» **Work instruction**
An exact transcription of the entries is required, with none of the pictures carried over.
*** Opening of Provided records ***
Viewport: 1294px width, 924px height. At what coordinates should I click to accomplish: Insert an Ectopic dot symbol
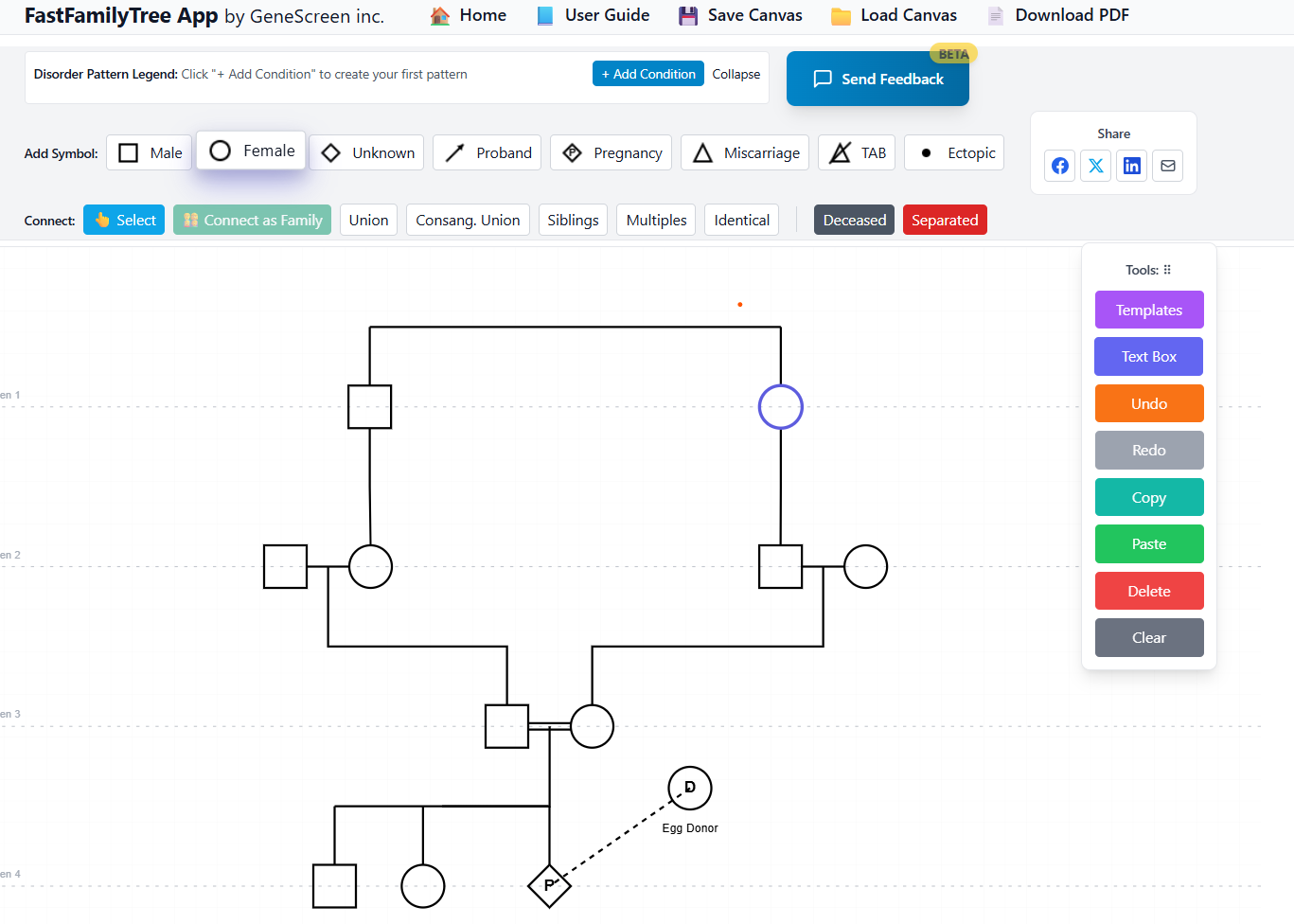[x=953, y=152]
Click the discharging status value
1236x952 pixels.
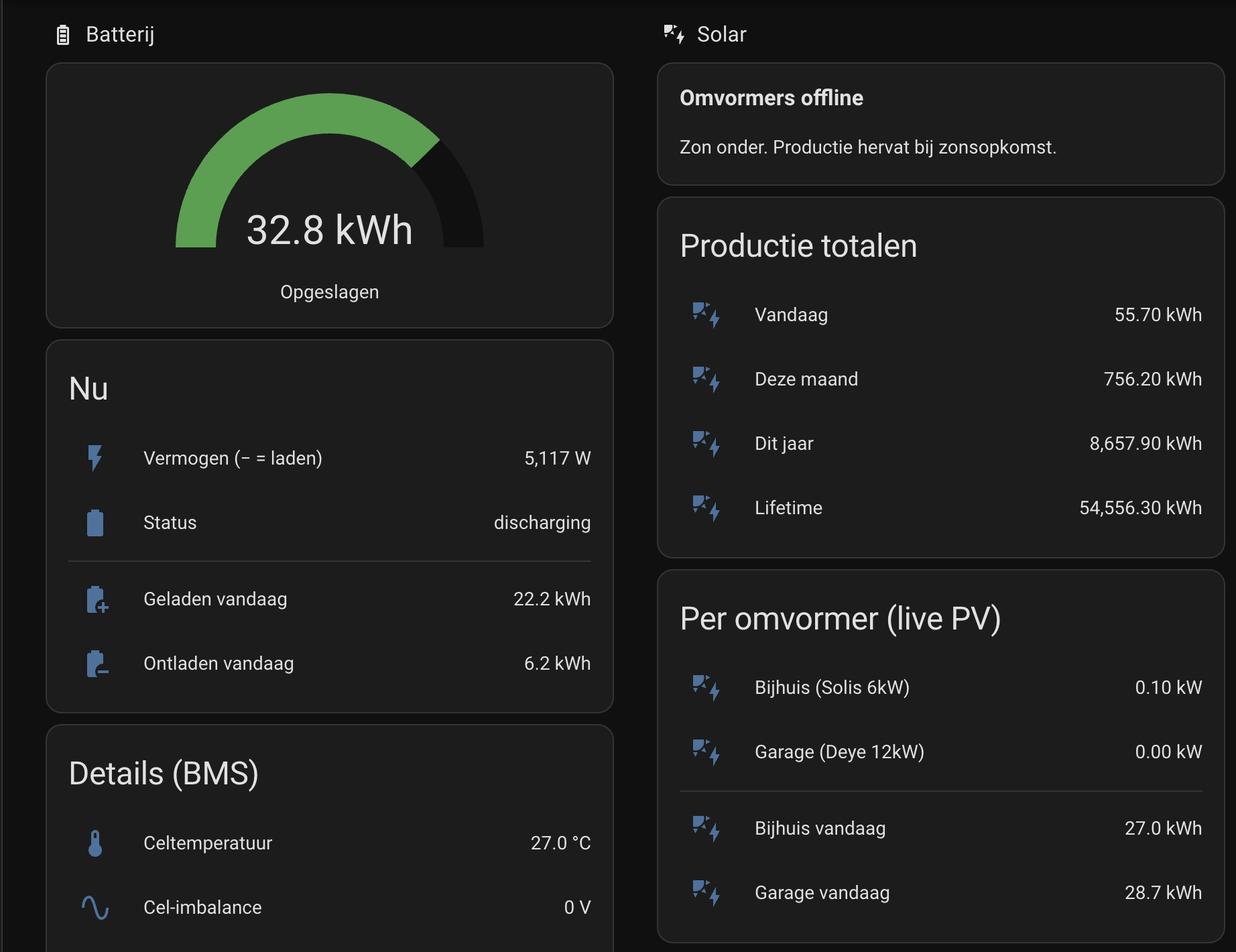542,523
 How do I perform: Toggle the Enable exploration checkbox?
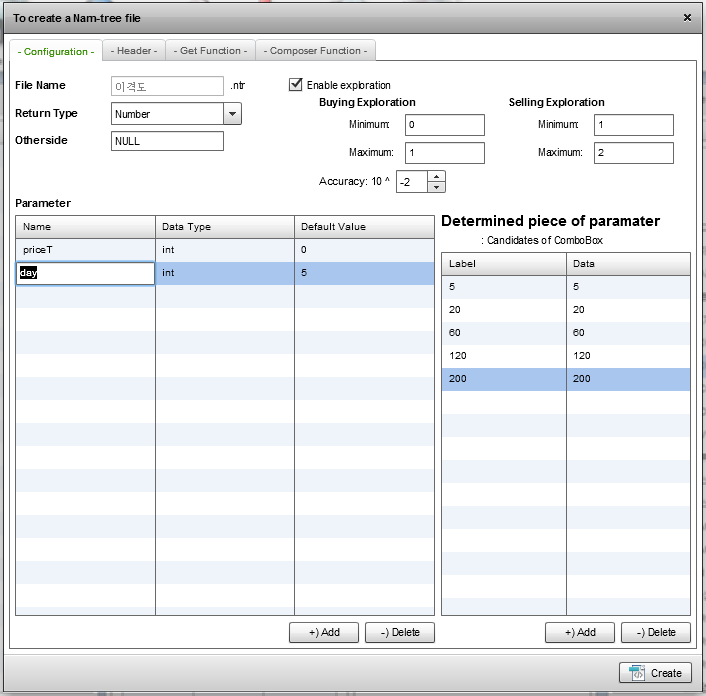click(295, 85)
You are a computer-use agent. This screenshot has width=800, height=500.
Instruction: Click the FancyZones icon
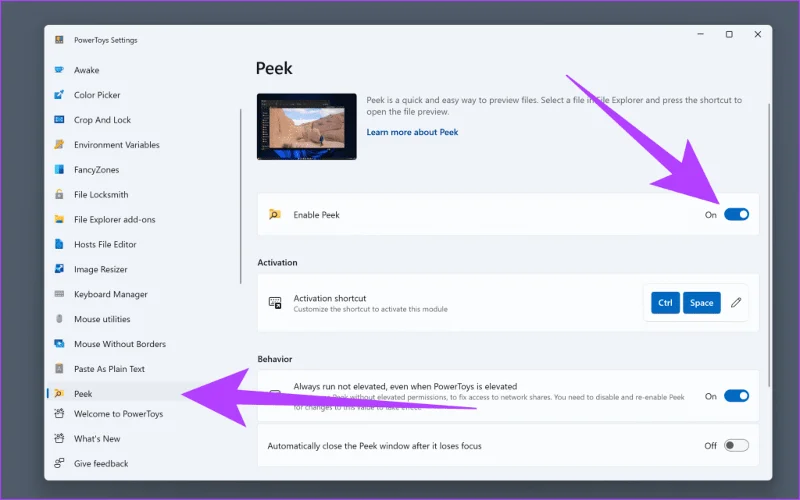pyautogui.click(x=59, y=169)
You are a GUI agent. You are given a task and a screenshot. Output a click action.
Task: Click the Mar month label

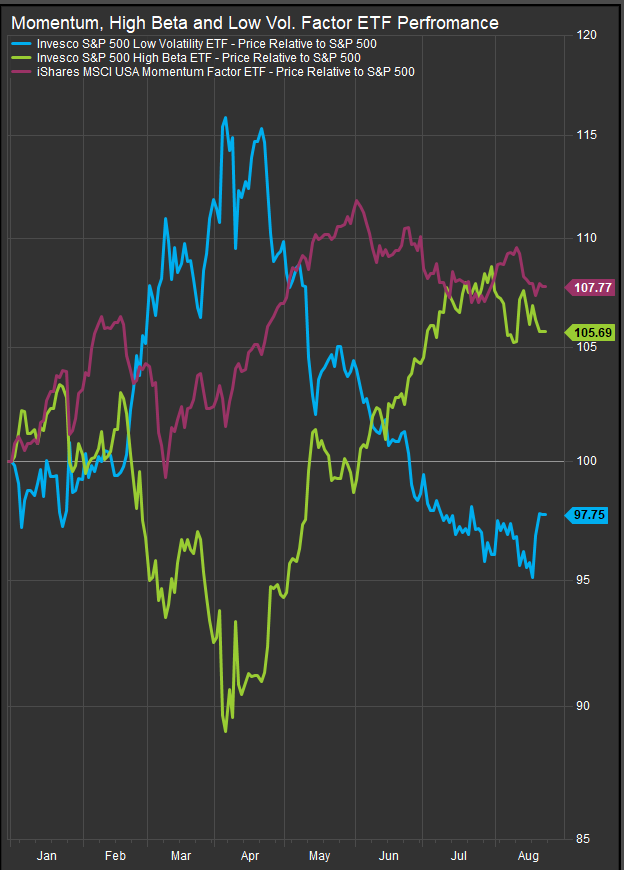click(181, 857)
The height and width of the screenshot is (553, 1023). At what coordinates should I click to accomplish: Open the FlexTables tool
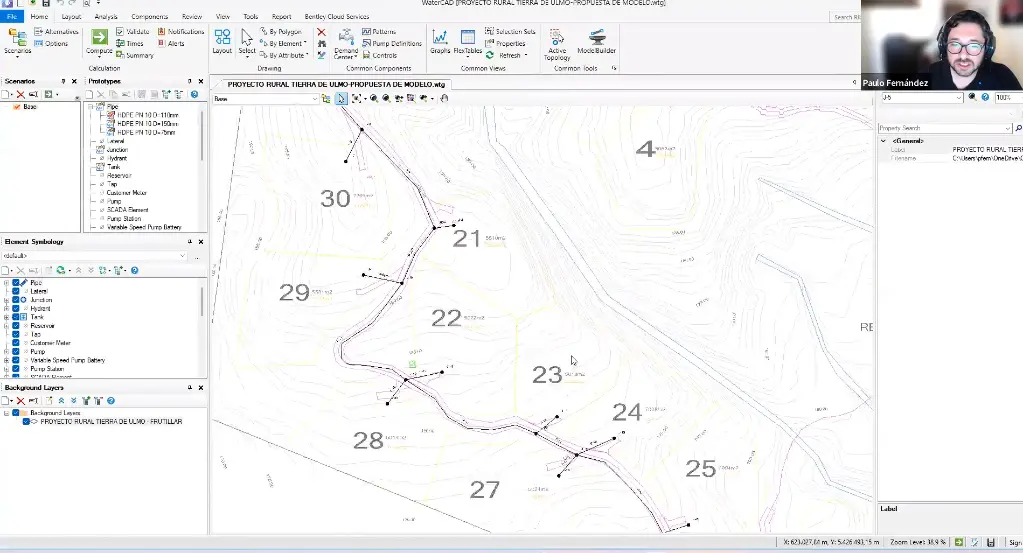467,42
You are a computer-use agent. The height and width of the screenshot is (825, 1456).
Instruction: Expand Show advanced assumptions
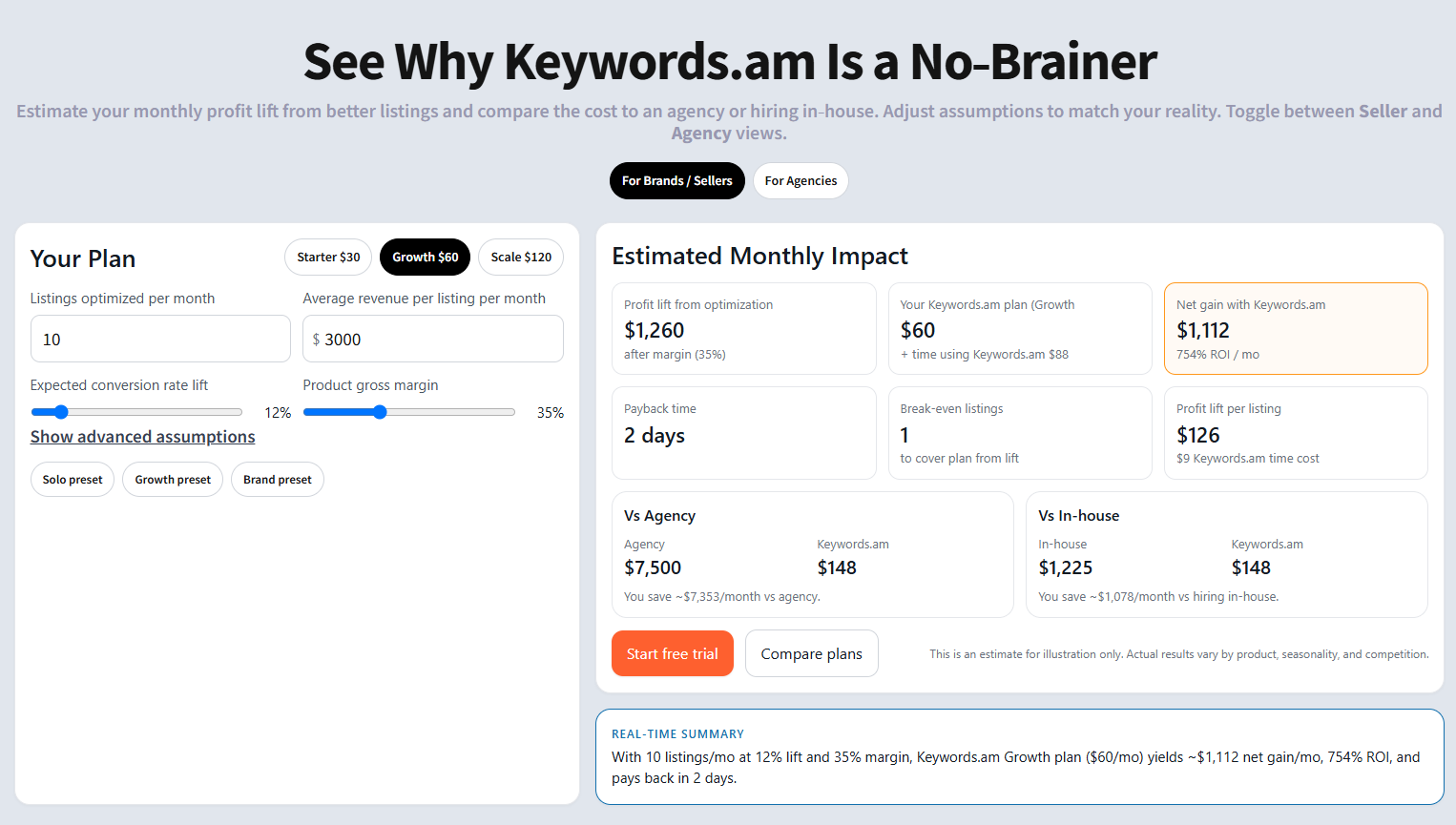click(142, 437)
*** Close of Provided records ***
» **Result for this task**
Viewport: 1294px width, 924px height. At what coordinates should I click to accomplish: Insert an Ectopic dot symbol
[x=953, y=152]
Click the discharging status value
1236x952 pixels.
542,523
 How do I perform: Toggle the Enable exploration checkbox?
click(295, 85)
You are a computer-use agent. This screenshot has width=800, height=500.
Instruction: Click the FancyZones icon
pyautogui.click(x=59, y=169)
You are a GUI agent. You are given a task and a screenshot. Output a click action.
Task: Click the Mar month label

click(181, 857)
The height and width of the screenshot is (553, 1023). At what coordinates should I click to accomplish: Open the FlexTables tool
467,42
You are a computer-use agent. The height and width of the screenshot is (825, 1456).
Instruction: Expand Show advanced assumptions
click(142, 437)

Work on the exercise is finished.